■ Brief
Copy out the FFmpeg conversion guide below in full, word for word.

FFmpeg is powerful audio and video converter, so It’s possible to convert media files between different formats. Say for example, to convert mp4 file to avi file, run:

$ ffmpeg -i video.mp4 video.avi
Similarly, you can convert media files to any format of your choice.

For example, to convert youtube flv format videos to mpeg format, run:

$ ffmpeg -i video.flv video.mpeg
If you want to preserve the quality of your source video file, use ‘-qscale 0’ parameter:

$ ffmpeg -i input.webm -qscale 0 output.mp4
To check list of supported formats by FFmpeg, run:

$ ffmpeg -formats

3. Converting video files to audio files

To convert a video file to audio file, just specify the output format as .mp3, or .ogg, or any other audio formats.

The above command will convert input.mp4 video file to output.mp3 audio file.

■ Records
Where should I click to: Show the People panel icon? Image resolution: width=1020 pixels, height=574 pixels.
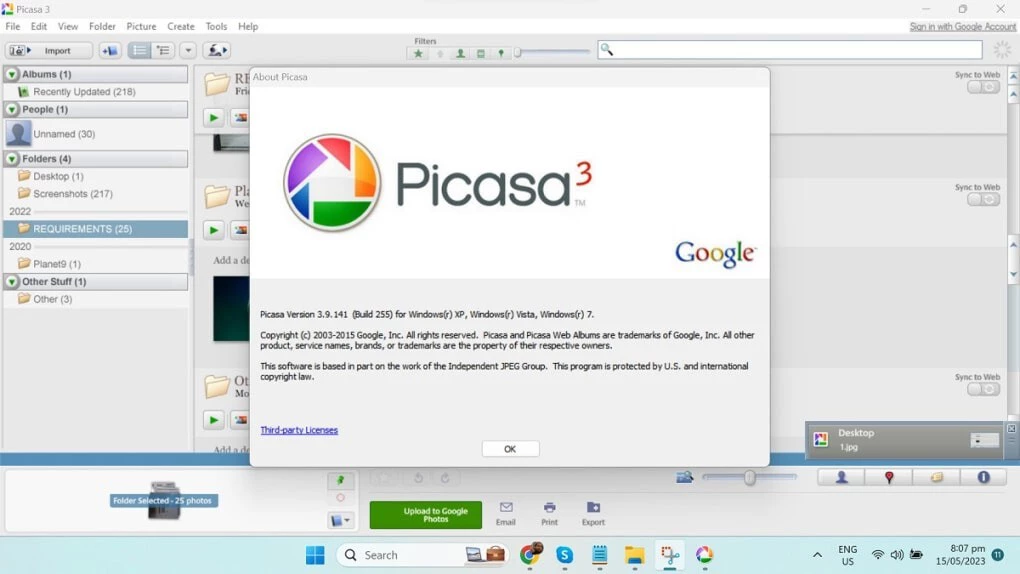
==
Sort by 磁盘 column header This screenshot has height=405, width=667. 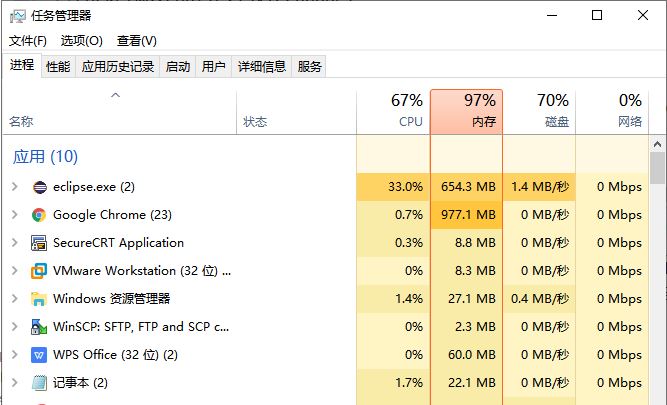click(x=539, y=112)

■ Task response
FFmpeg is powerful audio and video converter, so It’s possible to convert media files between different formats. Say for example, to convert mp4 file to avi file, run:

$ ffmpeg -i video.mp4 video.avi
Similarly, you can convert media files to any format of your choice.

For example, to convert youtube flv format videos to mpeg format, run:

$ ffmpeg -i video.flv video.mpeg
If you want to preserve the quality of your source video file, use ‘-qscale 0’ parameter:

$ ffmpeg -i input.webm -qscale 0 output.mp4
To check list of supported formats by FFmpeg, run:

$ ffmpeg -formats

3. Converting video files to audio files

To convert a video file to audio file, just specify the output format as .mp3, or .ogg, or any other audio formats.

The above command will convert input.mp4 video file to output.mp3 audio file.